_Stored data_

○ ○ ○ ○

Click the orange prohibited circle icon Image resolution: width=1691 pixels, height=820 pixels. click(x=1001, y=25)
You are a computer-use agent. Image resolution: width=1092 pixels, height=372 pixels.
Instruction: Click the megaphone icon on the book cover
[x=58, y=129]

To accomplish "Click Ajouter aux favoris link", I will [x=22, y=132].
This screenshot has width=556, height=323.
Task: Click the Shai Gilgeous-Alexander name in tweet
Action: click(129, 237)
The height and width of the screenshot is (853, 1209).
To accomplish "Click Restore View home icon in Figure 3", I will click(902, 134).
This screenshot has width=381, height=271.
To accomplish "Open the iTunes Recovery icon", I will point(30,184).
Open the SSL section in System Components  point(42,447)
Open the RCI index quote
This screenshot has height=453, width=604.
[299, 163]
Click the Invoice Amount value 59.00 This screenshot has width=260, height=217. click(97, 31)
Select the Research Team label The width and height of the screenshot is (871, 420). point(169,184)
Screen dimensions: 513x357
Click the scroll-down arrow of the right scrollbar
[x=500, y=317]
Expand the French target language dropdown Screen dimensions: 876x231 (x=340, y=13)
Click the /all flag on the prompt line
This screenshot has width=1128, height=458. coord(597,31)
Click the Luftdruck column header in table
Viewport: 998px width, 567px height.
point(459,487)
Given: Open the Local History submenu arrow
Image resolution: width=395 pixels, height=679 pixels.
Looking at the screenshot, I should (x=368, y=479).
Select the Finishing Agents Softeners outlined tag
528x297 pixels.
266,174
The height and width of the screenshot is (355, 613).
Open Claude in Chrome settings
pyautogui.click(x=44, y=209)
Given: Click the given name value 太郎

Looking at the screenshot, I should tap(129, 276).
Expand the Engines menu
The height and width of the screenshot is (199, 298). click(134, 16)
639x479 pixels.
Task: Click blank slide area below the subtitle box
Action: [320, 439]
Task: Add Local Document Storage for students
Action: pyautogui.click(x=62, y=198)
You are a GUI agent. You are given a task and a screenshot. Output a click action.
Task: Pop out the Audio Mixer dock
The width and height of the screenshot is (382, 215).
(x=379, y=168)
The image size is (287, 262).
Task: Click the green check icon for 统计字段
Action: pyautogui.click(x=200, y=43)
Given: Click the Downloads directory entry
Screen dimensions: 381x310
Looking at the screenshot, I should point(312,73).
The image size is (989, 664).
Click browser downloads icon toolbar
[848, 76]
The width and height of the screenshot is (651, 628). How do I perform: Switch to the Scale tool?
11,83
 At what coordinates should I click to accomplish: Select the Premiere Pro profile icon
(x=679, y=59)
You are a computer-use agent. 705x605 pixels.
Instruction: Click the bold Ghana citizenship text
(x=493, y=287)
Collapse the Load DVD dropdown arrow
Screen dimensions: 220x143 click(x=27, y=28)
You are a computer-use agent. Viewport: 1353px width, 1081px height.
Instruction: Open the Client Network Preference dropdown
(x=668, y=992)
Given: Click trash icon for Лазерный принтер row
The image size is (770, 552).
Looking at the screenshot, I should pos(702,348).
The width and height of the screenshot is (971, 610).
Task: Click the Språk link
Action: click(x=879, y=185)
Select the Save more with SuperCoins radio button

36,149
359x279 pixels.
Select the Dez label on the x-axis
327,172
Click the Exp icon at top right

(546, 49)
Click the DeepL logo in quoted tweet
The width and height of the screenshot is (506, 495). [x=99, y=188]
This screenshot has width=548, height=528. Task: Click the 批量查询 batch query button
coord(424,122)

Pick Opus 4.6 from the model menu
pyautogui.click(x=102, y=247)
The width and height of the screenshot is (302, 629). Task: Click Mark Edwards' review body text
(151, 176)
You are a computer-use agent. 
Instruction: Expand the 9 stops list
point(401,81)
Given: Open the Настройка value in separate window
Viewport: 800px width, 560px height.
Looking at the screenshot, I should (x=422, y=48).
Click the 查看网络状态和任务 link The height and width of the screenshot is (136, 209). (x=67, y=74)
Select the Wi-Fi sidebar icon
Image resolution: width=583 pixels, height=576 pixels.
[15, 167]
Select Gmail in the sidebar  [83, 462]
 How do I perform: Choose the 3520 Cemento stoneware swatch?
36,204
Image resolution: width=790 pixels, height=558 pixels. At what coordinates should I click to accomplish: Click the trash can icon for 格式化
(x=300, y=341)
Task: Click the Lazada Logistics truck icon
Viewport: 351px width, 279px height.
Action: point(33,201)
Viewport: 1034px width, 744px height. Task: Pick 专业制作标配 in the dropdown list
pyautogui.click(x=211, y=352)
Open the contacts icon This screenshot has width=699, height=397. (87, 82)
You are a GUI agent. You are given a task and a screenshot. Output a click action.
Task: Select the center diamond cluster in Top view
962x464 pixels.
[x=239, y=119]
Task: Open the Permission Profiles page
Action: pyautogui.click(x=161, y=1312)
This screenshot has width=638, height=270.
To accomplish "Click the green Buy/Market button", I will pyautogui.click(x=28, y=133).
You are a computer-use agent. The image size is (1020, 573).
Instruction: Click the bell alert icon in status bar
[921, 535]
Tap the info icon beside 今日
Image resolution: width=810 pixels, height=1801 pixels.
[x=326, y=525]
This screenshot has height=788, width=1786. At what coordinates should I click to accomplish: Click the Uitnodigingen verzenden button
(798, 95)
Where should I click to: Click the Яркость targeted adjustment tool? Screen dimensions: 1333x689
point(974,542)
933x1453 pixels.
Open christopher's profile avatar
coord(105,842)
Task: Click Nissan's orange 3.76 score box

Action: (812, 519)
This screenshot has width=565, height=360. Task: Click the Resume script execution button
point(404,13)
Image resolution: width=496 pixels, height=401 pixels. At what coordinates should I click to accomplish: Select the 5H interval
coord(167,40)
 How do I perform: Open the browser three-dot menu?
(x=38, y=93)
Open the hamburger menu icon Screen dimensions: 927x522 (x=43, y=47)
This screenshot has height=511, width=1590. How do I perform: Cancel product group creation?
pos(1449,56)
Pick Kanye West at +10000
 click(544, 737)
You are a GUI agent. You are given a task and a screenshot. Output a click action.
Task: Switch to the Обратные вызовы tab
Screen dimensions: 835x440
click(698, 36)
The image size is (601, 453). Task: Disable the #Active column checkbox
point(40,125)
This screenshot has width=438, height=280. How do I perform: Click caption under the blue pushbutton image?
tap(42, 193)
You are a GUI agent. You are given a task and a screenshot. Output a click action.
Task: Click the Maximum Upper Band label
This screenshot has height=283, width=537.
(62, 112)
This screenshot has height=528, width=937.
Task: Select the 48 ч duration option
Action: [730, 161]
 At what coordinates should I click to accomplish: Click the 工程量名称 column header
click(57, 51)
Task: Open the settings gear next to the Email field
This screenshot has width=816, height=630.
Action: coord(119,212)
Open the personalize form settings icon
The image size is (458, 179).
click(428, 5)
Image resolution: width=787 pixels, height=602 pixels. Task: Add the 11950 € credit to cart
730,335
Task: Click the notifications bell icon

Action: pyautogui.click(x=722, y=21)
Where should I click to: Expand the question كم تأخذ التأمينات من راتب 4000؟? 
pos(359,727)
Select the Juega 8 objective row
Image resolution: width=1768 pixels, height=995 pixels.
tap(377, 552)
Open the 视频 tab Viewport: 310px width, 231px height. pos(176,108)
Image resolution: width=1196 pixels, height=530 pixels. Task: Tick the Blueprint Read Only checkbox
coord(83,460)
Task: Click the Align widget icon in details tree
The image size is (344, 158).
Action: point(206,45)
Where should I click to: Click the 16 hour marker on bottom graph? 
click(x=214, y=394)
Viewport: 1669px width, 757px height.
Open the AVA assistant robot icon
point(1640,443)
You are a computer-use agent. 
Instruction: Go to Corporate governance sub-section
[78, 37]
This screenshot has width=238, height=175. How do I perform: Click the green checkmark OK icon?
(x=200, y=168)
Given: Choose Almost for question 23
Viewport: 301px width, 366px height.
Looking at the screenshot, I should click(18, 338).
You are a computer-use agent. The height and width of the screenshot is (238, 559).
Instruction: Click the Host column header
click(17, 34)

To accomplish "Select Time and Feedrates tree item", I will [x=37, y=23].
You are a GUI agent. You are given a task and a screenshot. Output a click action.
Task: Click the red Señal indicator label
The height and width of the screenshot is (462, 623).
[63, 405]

○ ○ ○ ○

Lines in the data that hold "tree" must be located and copied.

_Result of this exercise_
Task: Click the Align widget icon in details tree
To accomplish "Select Time and Feedrates tree item", I will [x=37, y=23].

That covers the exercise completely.